> _EXERCISE AIM_
Copy every record that follows, word for word.

START RECORDS SHOWN

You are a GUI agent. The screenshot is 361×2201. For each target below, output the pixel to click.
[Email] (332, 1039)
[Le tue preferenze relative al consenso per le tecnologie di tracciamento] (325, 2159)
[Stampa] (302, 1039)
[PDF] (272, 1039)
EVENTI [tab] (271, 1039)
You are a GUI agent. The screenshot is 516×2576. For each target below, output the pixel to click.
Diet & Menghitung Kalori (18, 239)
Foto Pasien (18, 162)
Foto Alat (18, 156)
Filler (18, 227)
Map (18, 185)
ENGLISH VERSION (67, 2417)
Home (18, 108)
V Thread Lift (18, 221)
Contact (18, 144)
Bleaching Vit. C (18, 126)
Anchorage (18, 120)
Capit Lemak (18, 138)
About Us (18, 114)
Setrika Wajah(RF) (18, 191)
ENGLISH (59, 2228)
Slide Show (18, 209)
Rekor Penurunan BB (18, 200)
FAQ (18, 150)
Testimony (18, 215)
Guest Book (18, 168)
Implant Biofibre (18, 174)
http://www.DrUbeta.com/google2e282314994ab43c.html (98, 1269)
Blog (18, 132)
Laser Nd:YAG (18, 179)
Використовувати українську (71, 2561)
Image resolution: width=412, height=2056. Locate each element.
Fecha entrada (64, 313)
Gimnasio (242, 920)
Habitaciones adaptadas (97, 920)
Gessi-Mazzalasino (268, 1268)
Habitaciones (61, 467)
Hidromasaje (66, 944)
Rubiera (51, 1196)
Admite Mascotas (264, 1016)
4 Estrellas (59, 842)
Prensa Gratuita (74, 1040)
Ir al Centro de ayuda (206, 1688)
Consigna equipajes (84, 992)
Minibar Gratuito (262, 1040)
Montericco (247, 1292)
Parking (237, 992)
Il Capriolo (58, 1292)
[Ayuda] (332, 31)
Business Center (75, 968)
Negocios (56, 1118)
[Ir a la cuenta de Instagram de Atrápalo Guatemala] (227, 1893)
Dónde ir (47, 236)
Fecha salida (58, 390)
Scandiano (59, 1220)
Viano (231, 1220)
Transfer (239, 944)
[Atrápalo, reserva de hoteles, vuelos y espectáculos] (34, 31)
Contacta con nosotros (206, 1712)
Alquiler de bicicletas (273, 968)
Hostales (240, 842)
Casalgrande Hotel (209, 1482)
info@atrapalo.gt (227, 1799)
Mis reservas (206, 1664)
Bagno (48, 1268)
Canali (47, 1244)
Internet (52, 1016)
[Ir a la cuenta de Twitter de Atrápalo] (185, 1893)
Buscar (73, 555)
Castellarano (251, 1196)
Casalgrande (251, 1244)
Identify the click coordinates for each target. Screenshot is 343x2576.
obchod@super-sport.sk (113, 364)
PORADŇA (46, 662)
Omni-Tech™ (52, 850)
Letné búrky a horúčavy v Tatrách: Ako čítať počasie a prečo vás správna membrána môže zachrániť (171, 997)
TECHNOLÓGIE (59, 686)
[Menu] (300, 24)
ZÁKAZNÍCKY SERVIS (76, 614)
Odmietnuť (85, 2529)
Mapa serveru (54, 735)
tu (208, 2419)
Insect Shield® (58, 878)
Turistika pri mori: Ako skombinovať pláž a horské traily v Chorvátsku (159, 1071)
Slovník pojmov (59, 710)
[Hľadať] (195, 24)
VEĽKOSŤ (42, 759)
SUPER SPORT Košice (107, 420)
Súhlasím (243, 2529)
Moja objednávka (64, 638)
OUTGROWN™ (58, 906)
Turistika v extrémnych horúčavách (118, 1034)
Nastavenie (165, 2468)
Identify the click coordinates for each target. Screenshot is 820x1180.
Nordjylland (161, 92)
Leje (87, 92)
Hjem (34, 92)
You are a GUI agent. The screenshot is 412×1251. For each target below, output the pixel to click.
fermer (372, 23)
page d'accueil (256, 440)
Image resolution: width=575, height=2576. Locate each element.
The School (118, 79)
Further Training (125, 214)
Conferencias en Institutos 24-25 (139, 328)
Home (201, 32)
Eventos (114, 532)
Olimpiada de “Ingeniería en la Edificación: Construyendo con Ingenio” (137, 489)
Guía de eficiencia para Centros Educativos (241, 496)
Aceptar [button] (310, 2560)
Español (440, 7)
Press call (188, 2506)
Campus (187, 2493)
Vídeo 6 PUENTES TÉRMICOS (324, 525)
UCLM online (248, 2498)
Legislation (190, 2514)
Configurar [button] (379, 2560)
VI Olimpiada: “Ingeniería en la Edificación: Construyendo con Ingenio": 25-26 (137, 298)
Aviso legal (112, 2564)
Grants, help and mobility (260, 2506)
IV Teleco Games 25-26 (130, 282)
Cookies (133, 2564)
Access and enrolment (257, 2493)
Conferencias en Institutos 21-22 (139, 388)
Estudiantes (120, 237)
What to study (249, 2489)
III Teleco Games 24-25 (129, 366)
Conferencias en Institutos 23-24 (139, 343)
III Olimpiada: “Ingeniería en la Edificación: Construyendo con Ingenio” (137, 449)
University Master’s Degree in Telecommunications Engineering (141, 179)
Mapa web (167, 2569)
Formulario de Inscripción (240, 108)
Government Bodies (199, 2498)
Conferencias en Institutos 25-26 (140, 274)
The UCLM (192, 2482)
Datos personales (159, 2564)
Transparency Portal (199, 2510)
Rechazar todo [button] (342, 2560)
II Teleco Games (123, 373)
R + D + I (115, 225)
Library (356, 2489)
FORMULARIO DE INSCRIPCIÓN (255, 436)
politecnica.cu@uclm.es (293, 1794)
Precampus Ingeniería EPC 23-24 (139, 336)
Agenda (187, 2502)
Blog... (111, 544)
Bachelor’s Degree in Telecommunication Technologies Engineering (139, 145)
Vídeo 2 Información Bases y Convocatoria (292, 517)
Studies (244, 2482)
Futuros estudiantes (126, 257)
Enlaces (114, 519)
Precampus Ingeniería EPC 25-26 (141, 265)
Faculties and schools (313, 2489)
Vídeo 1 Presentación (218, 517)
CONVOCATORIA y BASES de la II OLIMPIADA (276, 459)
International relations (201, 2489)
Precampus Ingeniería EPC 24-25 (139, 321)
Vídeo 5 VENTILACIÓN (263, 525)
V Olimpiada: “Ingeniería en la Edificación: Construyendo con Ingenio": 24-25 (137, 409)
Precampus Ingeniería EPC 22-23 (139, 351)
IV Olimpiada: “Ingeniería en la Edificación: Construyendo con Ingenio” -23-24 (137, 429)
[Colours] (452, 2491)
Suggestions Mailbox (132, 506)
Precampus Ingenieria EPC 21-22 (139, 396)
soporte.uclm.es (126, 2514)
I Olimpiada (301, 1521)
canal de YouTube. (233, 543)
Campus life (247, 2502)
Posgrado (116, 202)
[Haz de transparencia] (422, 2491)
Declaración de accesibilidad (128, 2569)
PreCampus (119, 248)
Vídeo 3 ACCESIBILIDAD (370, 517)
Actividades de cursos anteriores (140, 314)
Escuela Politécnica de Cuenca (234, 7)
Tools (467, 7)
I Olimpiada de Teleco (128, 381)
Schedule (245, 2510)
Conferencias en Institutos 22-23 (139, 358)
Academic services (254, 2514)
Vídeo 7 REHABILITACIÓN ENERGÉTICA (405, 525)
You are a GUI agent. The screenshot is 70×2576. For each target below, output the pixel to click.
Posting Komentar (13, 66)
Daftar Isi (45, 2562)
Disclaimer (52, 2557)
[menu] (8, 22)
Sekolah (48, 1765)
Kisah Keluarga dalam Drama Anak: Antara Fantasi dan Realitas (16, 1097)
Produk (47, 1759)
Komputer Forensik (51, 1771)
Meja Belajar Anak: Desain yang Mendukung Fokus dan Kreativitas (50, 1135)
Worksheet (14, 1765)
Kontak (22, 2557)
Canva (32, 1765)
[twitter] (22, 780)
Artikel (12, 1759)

END RECORDS SHOWN

> _PROBLEM SOLUTION_
You are a GUI agent. The screenshot is 361×2201. For each target below, output the pixel to click.
[Email] (332, 1039)
[Le tue preferenze relative al consenso per le tecnologie di tracciamento] (325, 2159)
[Stampa] (302, 1039)
[PDF] (272, 1039)
EVENTI [tab] (271, 1039)
You are a GUI agent. The screenshot is 516×2576. For each target below, output the pixel to click.
Diet & Menghitung Kalori (18, 239)
Foto Pasien (18, 162)
Foto Alat (18, 156)
Filler (18, 227)
Map (18, 185)
ENGLISH VERSION (67, 2417)
Home (18, 108)
V Thread Lift (18, 221)
Contact (18, 144)
Bleaching Vit. C (18, 126)
Anchorage (18, 120)
Capit Lemak (18, 138)
About Us (18, 114)
Setrika Wajah(RF) (18, 191)
ENGLISH (59, 2228)
Slide Show (18, 209)
Rekor Penurunan BB (18, 200)
FAQ (18, 150)
Testimony (18, 215)
Guest Book (18, 168)
Implant Biofibre (18, 174)
http://www.DrUbeta.com/google2e282314994ab43c.html (98, 1269)
Blog (18, 132)
Laser Nd:YAG (18, 179)
Використовувати українську (71, 2561)
Image resolution: width=412, height=2056. Locate each element.
Fecha entrada (64, 313)
Gimnasio (242, 920)
Habitaciones adaptadas (97, 920)
Gessi-Mazzalasino (268, 1268)
Habitaciones (61, 467)
Hidromasaje (66, 944)
Rubiera (51, 1196)
Admite Mascotas (264, 1016)
4 Estrellas (59, 842)
Prensa Gratuita (74, 1040)
Ir al Centro de ayuda (206, 1688)
Consigna equipajes (84, 992)
Minibar Gratuito (262, 1040)
Montericco (247, 1292)
Parking (237, 992)
Il Capriolo (58, 1292)
[Ayuda] (332, 31)
Business Center (75, 968)
Negocios (56, 1118)
[Ir a la cuenta de Instagram de Atrápalo Guatemala] (227, 1893)
Dónde ir (47, 236)
Fecha salida (58, 390)
Scandiano (59, 1220)
Viano (231, 1220)
Transfer (239, 944)
[Atrápalo, reserva de hoteles, vuelos y espectáculos] (34, 31)
Contacta con nosotros (206, 1712)
Alquiler de bicicletas (273, 968)
Hostales (240, 842)
Casalgrande Hotel (209, 1482)
info@atrapalo.gt (227, 1799)
Mis reservas (206, 1664)
Bagno (48, 1268)
Canali (47, 1244)
Internet (52, 1016)
[Ir a la cuenta de Twitter de Atrápalo] (185, 1893)
Buscar (73, 555)
Castellarano (251, 1196)
Casalgrande (251, 1244)
Identify the click coordinates for each target. Screenshot is 343x2576.
obchod@super-sport.sk (113, 364)
PORADŇA (46, 662)
Omni-Tech™ (52, 850)
Letné búrky a horúčavy v Tatrách: Ako čítať počasie a prečo vás správna membrána môže zachrániť (171, 997)
TECHNOLÓGIE (59, 686)
[Menu] (300, 24)
ZÁKAZNÍCKY SERVIS (76, 614)
Odmietnuť (85, 2529)
Mapa serveru (54, 735)
tu (208, 2419)
Insect Shield® (58, 878)
Turistika pri mori: Ako skombinovať pláž a horské traily v Chorvátsku (159, 1071)
Slovník pojmov (59, 710)
[Hľadať] (195, 24)
VEĽKOSŤ (42, 759)
SUPER SPORT Košice (107, 420)
Súhlasím (243, 2529)
Moja objednávka (64, 638)
OUTGROWN™ (58, 906)
Turistika v extrémnych horúčavách (118, 1034)
Nastavenie (165, 2468)
Identify the click coordinates for each target. Screenshot is 820x1180.
Nordjylland (161, 92)
Leje (87, 92)
Hjem (34, 92)
You are a GUI agent. The screenshot is 412×1251. For each target below, output the pixel to click.
fermer (372, 23)
page d'accueil (256, 440)
Image resolution: width=575, height=2576. Locate each element.
The School (118, 79)
Further Training (125, 214)
Conferencias en Institutos 24-25 (139, 328)
Home (201, 32)
Eventos (114, 532)
Olimpiada de “Ingeniería en la Edificación: Construyendo con Ingenio” (137, 489)
Guía de eficiencia para Centros Educativos (241, 496)
Aceptar [button] (310, 2560)
Español (440, 7)
Press call (188, 2506)
Campus (187, 2493)
Vídeo 6 PUENTES TÉRMICOS (324, 525)
UCLM online (248, 2498)
Legislation (190, 2514)
Configurar [button] (379, 2560)
VI Olimpiada: “Ingeniería en la Edificación: Construyendo con Ingenio": 25-26 (137, 298)
Aviso legal (112, 2564)
Grants, help and mobility (260, 2506)
IV Teleco Games 25-26 (130, 282)
Cookies (133, 2564)
Access and enrolment (257, 2493)
Conferencias en Institutos 21-22 (139, 388)
Estudiantes (120, 237)
What to study (249, 2489)
III Teleco Games 24-25 (129, 366)
Conferencias en Institutos 23-24 (139, 343)
III Olimpiada: “Ingeniería en la Edificación: Construyendo con Ingenio” (137, 449)
University Master’s Degree in Telecommunications Engineering (141, 179)
Mapa web (167, 2569)
Formulario de Inscripción (240, 108)
Government Bodies (199, 2498)
Conferencias en Institutos 25-26 (140, 274)
The UCLM (192, 2482)
Datos personales (159, 2564)
Transparency Portal (199, 2510)
Rechazar todo [button] (342, 2560)
II Teleco Games (123, 373)
R + D + I (115, 225)
Library (356, 2489)
FORMULARIO DE INSCRIPCIÓN (255, 436)
politecnica.cu@uclm.es (293, 1794)
Precampus Ingeniería EPC 23-24 (139, 336)
Agenda (187, 2502)
Blog... (111, 544)
Bachelor’s Degree in Telecommunication Technologies Engineering (139, 145)
Vídeo 2 Información Bases y Convocatoria (292, 517)
Studies (244, 2482)
Futuros estudiantes (126, 257)
Enlaces (114, 519)
Precampus Ingeniería EPC 25-26 (141, 265)
Faculties and schools (313, 2489)
Vídeo 1 Presentación (218, 517)
CONVOCATORIA y BASES de la II OLIMPIADA (276, 459)
International relations (201, 2489)
Precampus Ingeniería EPC 24-25 (139, 321)
Vídeo 5 VENTILACIÓN (263, 525)
V Olimpiada: “Ingeniería en la Edificación: Construyendo con Ingenio": 24-25 (137, 409)
Precampus Ingeniería EPC 22-23 (139, 351)
IV Olimpiada: “Ingeniería en la Edificación: Construyendo con Ingenio” -23-24 (137, 429)
[Colours] (452, 2491)
Suggestions Mailbox (132, 506)
Precampus Ingenieria EPC 21-22 (139, 396)
soporte.uclm.es (126, 2514)
I Olimpiada (301, 1521)
canal de YouTube. (233, 543)
Campus life (247, 2502)
Posgrado (116, 202)
[Haz de transparencia] (422, 2491)
Declaración de accesibilidad (128, 2569)
PreCampus (119, 248)
Vídeo 3 ACCESIBILIDAD (370, 517)
Actividades de cursos anteriores (140, 314)
Escuela Politécnica de Cuenca (234, 7)
Tools (467, 7)
I Olimpiada de Teleco (128, 381)
Schedule (245, 2510)
Conferencias en Institutos 22-23 (139, 358)
Academic services (254, 2514)
Vídeo 7 REHABILITACIÓN ENERGÉTICA (405, 525)
You are a GUI agent. The screenshot is 70×2576. For each target below, output the pixel to click.
Posting Komentar (13, 66)
Daftar Isi (45, 2562)
Disclaimer (52, 2557)
[menu] (8, 22)
Sekolah (48, 1765)
Kisah Keluarga dalam Drama Anak: Antara Fantasi dan Realitas (16, 1097)
Produk (47, 1759)
Komputer Forensik (51, 1771)
Meja Belajar Anak: Desain yang Mendukung Fokus dan Kreativitas (50, 1135)
Worksheet (14, 1765)
Kontak (22, 2557)
Canva (32, 1765)
[twitter] (22, 780)
Artikel (12, 1759)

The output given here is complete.